**Tâches à réaliser**
[A] Recopiez le passage de l'article sur Le règne animal qui commence à « Il s’agit du » et se termine à « dont certaines dithyrambiques. », en y remplaçant « réalisateur » par « cinéaste ».
[B] Reprenez l'article sur Le règne animal à l'endroit où il s'arrête et poursuivez-le, s'il vous plaît.

**Texte extrait**
◆ ◆ ◆ ◆

Un film français qui tente le genre fantastique ? C’est exactement ce que nous promet Le règne animal, dont l’action se déroule à notre époque tandis qu’un virus a fait son apparition. Les personnes infectées se transforment en animaux.
Il s’agit du second film du réalisateur Thomas Cailley, disponible sur nos écrans depuis le 4 octobre dernier et qui comptabilise déjà près de 400 000 entrées après deux semaines d’exploitation. Une belle performance pour ce long-métrage qui avait attiré notre attention lors de sa présentation au dernier festival du film de Cannes. Depuis sa sortie, le film, porté par un bouche-à-oreille enthousiasmant, bénéficie de critiques plutôt positives, dont certaines dithyrambiques.

◆ ◆ ◆ ◆

**Données fournies**
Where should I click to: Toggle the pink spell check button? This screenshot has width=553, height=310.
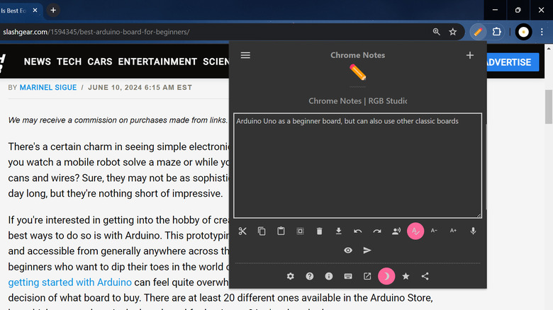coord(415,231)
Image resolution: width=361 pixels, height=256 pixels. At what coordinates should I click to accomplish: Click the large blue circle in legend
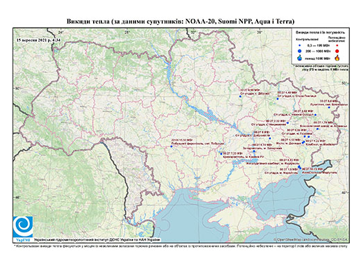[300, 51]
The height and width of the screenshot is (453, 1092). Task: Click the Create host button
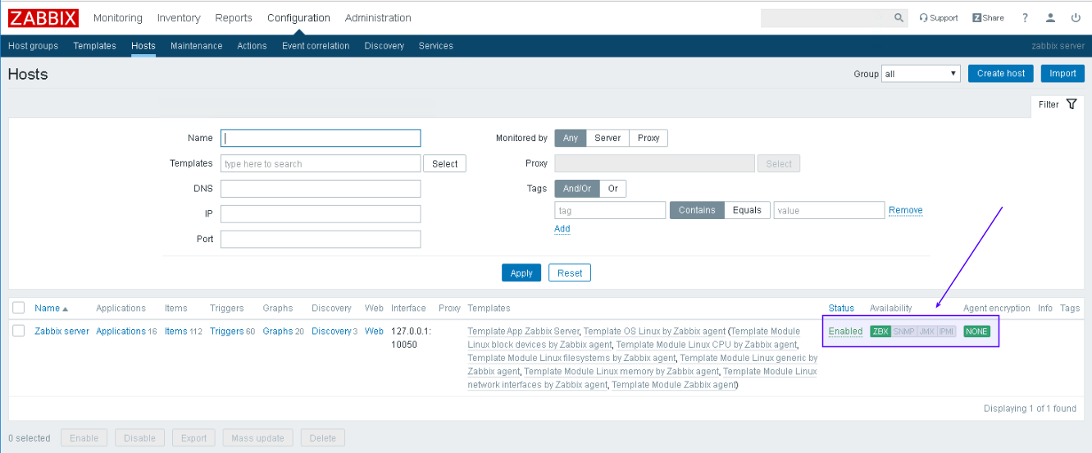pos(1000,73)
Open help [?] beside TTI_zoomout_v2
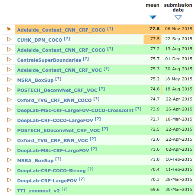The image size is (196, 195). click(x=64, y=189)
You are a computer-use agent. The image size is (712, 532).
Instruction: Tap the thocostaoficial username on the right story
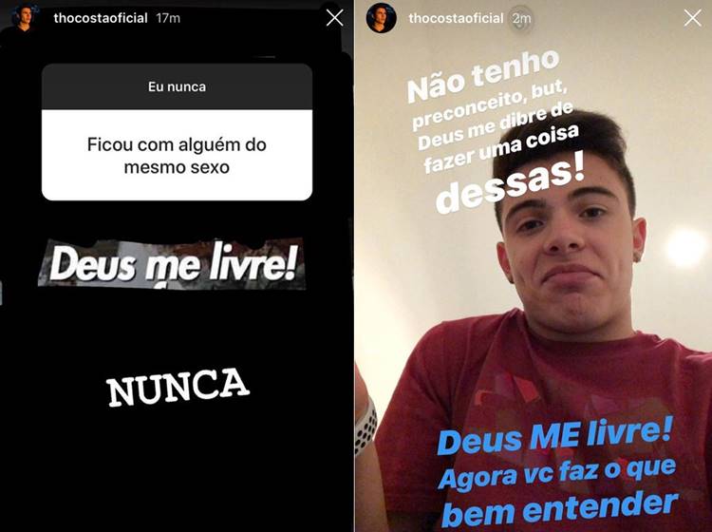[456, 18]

◆ ◆ ◆ ◆

**Réponses par tâche**
[A]
Il s’agit du second film du cinéaste Thomas Cailley, disponible sur nos écrans depuis le 4 octobre dernier et qui comptabilise déjà près de 400 000 entrées après deux semaines d’exploitation. Une belle performance pour ce long-métrage qui avait attiré notre attention lors de sa présentation au dernier festival du film de Cannes. Depuis sa sortie, le film, porté par un bouche-à-oreille enthousiasmant, bénéficie de critiques plutôt positives, dont certaines dithyrambiques.

[B]
Des effets spéciaux aux petits oignons
Dès les premières images du film, le spectateur est témoin de la situation préoccupante qui sévit. Un père (Romain Duris) et son fils Emile (Paul Kircher) sont coincés dans des embouteillages. Mal à l’aise, le fils sort de la voiture, son père le rattrape près d’une ambulance à l’arrêt, frappée de violentes secousses. Soudain, une créature mi-homme mi-oiseau s’extirpe violemment de l’habitacle, se cogne aux véhicules alentour et s’enfuit.
L’une des grandes forces du film réside dans le subtil alliage des maquillages et des effets spéciaux, réalisés par deux sociétés françaises au top (Atelier 69 et MPC). Au total, près de 150 artistes ont travaillé sur le film et une quinzaine de créatures ont été créées. Clairement, le film ne verse pas dans une débauche d’effets numérique, et c’est ce qui crée souvent une empathie envers les créatures.
Le spectateur n’est pas pris par la main, noyé par des explications toutes les deux minutes. Il découvre, en même temps que les protagonistes ce qu’il se passe.
“Renouer avec la diversité du vivant”
L’idée du film vient de Pauline Munier, scénariste, adaptée pour le grand écran avec le réalisateur. Ce dernier a grandi en Auvergne puis dans les Landes, et son amour de la nature est subliment représenté à travers de nombreux plans aériens ou plus terre à terre.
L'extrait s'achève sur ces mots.